Harding also said children ages “six, seven, eight to 11-years-old” were what he viewed as qualifying for the primary grade levels the bill, if passed, would bar from discussion of sexual orientation or gender identity. Upon further questions during the hearing, Harding clarified that he would consider primary grades as K-5.
Upon questions by 8 On Your Side, the Florida Dept. of Education said it considers grades K-12 as primary grade levels. However, representatives at the committee hearing said clarification of what constitutes primary schools are not defined in the Florida Statutes, and requested an amendment to the bill to clarify the age range Harding intended.
Rep. Ana Eskamani (D-Orange) asked Harding if children of LGBTQ families would be prevented from those students from discussing their families under the proposed language of the bill. Harding said that type of discussion would not be prohibited, saying “If we are clarifying every conversation a teacher can have with a student, that would be a considerable undertaking.”
Harding said the bill was intended to codify procedural policies for schools.
“Conversations are going to happen,” Harding said. “I’ve got four children, over 60 nieces and nephews. Conversations, children and students ask a lot of questions. Life and discussions relating to life, any discussion from a broad discussion of whether it’s your parents and how they identify, or another student in the classroom, or whatever they may be, they’re going to happen. Those are conversations. We’re talking about specific procedures that the school has.”

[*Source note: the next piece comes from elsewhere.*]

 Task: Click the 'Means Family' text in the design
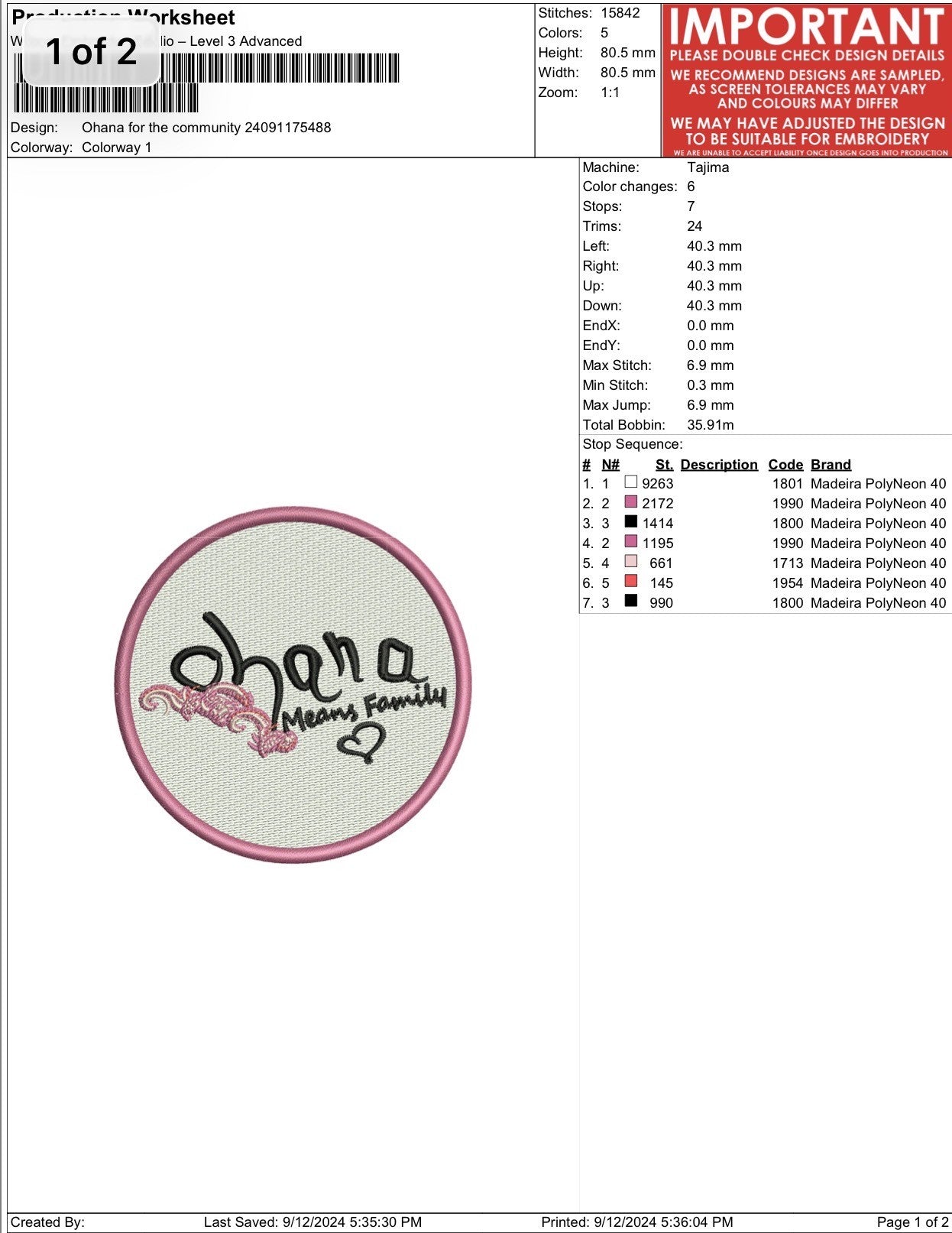tap(363, 709)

Continuing with questions, Eskamani asked Harding about current events and recent history, highlighting the shooting at Pulse Night Club in Orange County as an example of what may or may not be allowed for discussion in schools, based on age.
“No, it doesn’t eliminate those conversations,” Harding said. “In fact, a tragedy like Pulse, where you have innocent people die is a horrific thing that in many cases is talked about and should be continued to be honored and talked about. So, relating to eliminating a conversation like that, no, I don’t believe that this includes that.”

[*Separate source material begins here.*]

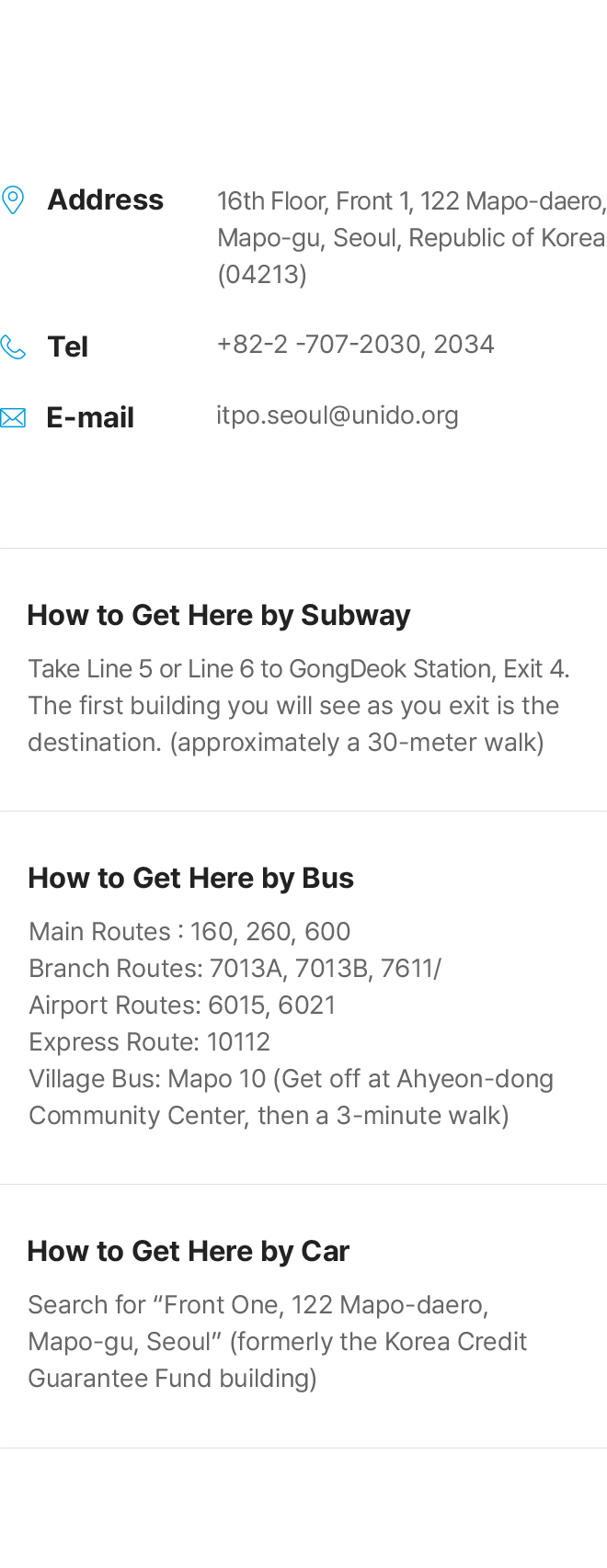Click the Express Route 10112 line
Viewport: 607px width, 1568px height.
(150, 1042)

Harding also said LGBTQ+ officials would not have to omit their orientation when visiting schools and discussing what got them interested in entering public office. Regarding the formation of a Gay-Straight Alliance, Harding said he would look into how the bill could affect that and get an answer for the question of how these organizations are formed at schools.
Harding clarified that as far as discussions regarding LGBTQ+ topics, the bill would specifically be in “situations where a teacher is encouraging or initiating conversations through a procedure the school is doing.” He said the bill would not bar discussions in a blanket method, but did say the parents of students should be made aware or “alerted” about the discussions.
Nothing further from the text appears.